Extracted text:

---

From the Homeric Hymn to Demeter, some 800 years before Christ, we learn that Persephone is the goddess and guardian of the life forces on earth and specifically in the plant world. Demeter, her mother, watched over her very carefully. Persephone was allowed to call upon any god except Eros, the God of love, and to pick any flower except the daffodil. But Persephone could not resist. She called upon Eros, who seduced her to pick the most beautiful flower on earth, the daffodil. As soon as she did, the earth opened up, and mighty Hades, God of the realm of the dead, abducted her to the Underworld. When Demeter heard this, she was furious. The Underworld was the only place she did not have access to. In her grief, she neglected the earth, and the crops started to wither. She found the son of a local king, Triptolemos, who could descend to the Underworld and find Persephone. This forced Zeus, king of Olympus, to agree on a compromise: every year from now on, Persephone will be Hades’ spouse in the Underworld for autumn and winter, and in spring, she will be allowed to return to the upper world. Out of gratitude, Demeter and Persephone gifted Triptolemus with the art of arable farming.

In the School of Chartres

There is another image, centuries later, from the books of the early medieval teachers of the School of Chartres in France. Here, Persephone appears as Natura, the divine creative force in nature. At the School of Chartres, Persephone Natura explicitly relates to Christianity, which does not usually recognize spiritual beings such as Natura. However, Our Lady’s Cathedral at Chartres was built where a temple of the Celtic druids had once stood. These Celtic druids had a clairvoyant consciousness of Christ, the Logos, and they worshipped the Holy Virgin who will give birth once (Virgo paritura.) How wonderful that on the same hill, centuries later, the spirit of the Celtic nature religion would merge so well with Christianity, in the School of Chartres.

Persephone Natura was concerned because humans were drifting away from nature. She appeared to the famous Chartres teacher, Alanus ab Insulis, in a dream, which he recorded in The Anticlaudian. In it, she complained that nature cannot be saved if human actions are not imbued with the highest wisdom. She convened a heavenly council with the other Goddesses, and they agreed there had to be a new human. Sophia, the Goddess of cosmic wisdom, represented the Goddesses and traveled along all the planets until she arrived at the Trinity. She presented their request, whereupon God conceived a new human. Sophia received that human and gave it to Natura to provide it with a perfect body: the Christ being, whose earthly birth was accompanied on the one hand by Sophia Maria and on the other hand by Persephone Natura as the Celtic being of Saint Bride.

---

(Screen grounding samples)
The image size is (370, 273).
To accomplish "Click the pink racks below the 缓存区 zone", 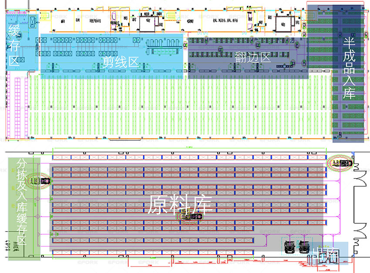I will [x=17, y=105].
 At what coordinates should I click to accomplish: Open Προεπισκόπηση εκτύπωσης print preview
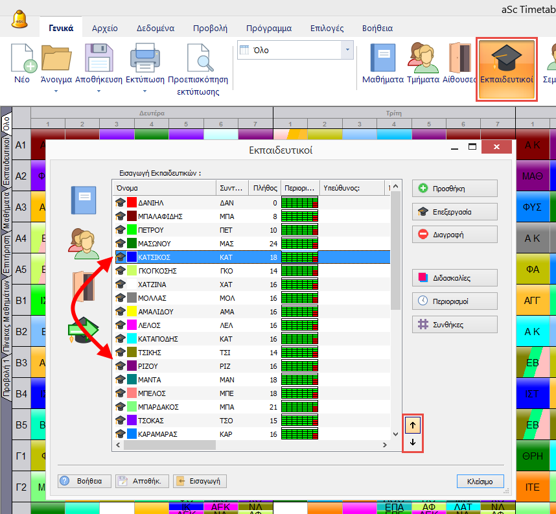click(x=198, y=58)
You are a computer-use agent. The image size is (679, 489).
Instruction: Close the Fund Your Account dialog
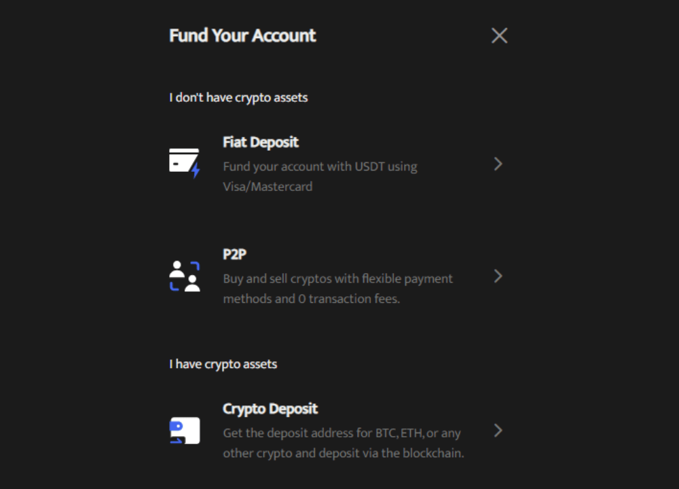pos(499,35)
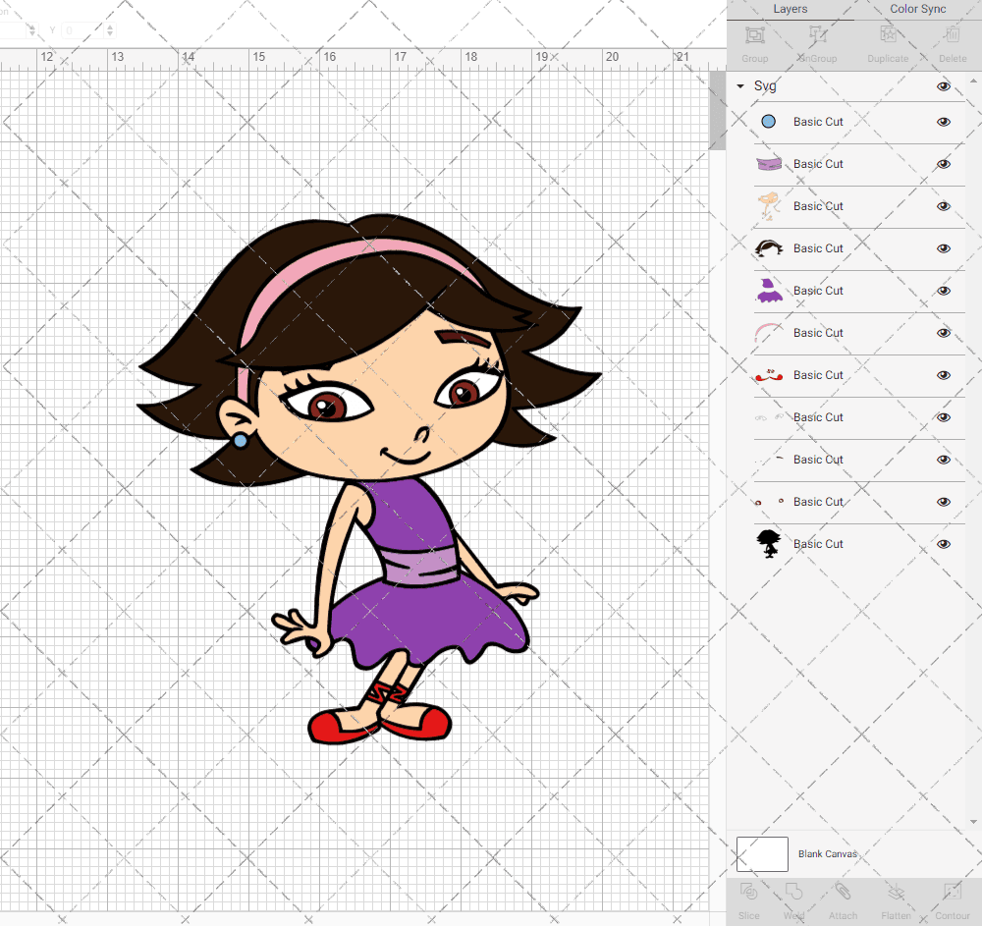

---

Challenge 1:
Answer these questions from the passage on Persephone, one line each:
(a) Which flower was Persephone forbidden to pick?
(b) What did Demeter and Persephone give Triptolemus out of gratitude?
(c) In which work did Alanus ab Insulis record his dream of Persephone Natura?
Challenge 2:
Go on with the passage on Persephone from where it stops.
The listing has no part in this work.

Final result 1:
(a) The daffodil.
(b) The art of arable farming.
(c) The Anticlaudian.

Final result 2:
In Anthroposophy

Steiner refers in many of his lectures to the abduction of Persephone as the image of humanity’s early clairvoyance, which was stolen and disappeared into the subconscious. But he also said that those abilities do not simply disappear – they can return, metamorphosed. In the image of Persephone that Rudolf Steiner gave in the last year of his life, at Christmas 1924, in The Mystery of the Logos, Steiner places Persephone in a new relation to Christ.1

First, he describes how, during its development, humanity increasingly turns away from the cosmos and focuses on earthly phenomena to acquire an independent capacity for judgment based on self-awareness. The divine world allows this by withdrawing. In that process, a time comes when the connection between Earth and Cosmos has to become possible again. Therefore, the highest sun being has to descend to the earth to connect with the destiny of humanity and Earth and to overcome earthly death out of love for humanity and Earth. That is what Steiner refers to as the Mystery of Golgotha.

Steiner emphasises that the Golgotha Mystery is a one-time event in the development of humankind and that Persephone makes a similar gesture for the plant world, but in a yearly rhythm, because rhythm is the key to plant development. So, she too descends from the sun to the earth as a highly exalted being and connects the plants with their cosmic origin. Persephone’s mission is to bring the plant world back to its original orientation between the Cosmos and Earth.

Persephone (as Isis, detail of a group), from the Sanctuary of the Egyptian Gods at Gortyna, mid-2nd century AD, Heraklion Archaeological Museum. Photo: Carole Raddato, Source: Wikimedia Commons

Persephone and the Field Preparations

Two years after discovering my connection to Persephone, I was asked to teach phenomenology in a Waldorf teachers’ course. I decided to use my early research on biodynamic preparations as an example. (When I started at the Louis Bolk Institute, I did many years of field research with farmers on lettuce to compare treatment with and without biodynamic preparations.)

Back then, in the 50s to 70s, research on the performance of the spray or field preparations only looked at differences in treated and non-treated crops at harvest time. Sometimes the yield increased; sometimes, there was no difference; and sometimes the yield decreased, and this caused confusion. I thought perhaps we were not observing through the right lens. In the mid-80s, I learned from Jochen Bockemühl [former leader of the Natural Science Section] and Goethean Science that we should focus our attention on the growth dynamics during crop development and not merely on the end product. To this end, I used Goethean phenomenology in weekly crop observations to see what differences in growth dynamics revealed themselves through time and space. I also left a few rows of lettuce unharvested to continue flowering as an expression of the potential life forces present in the harvested crop.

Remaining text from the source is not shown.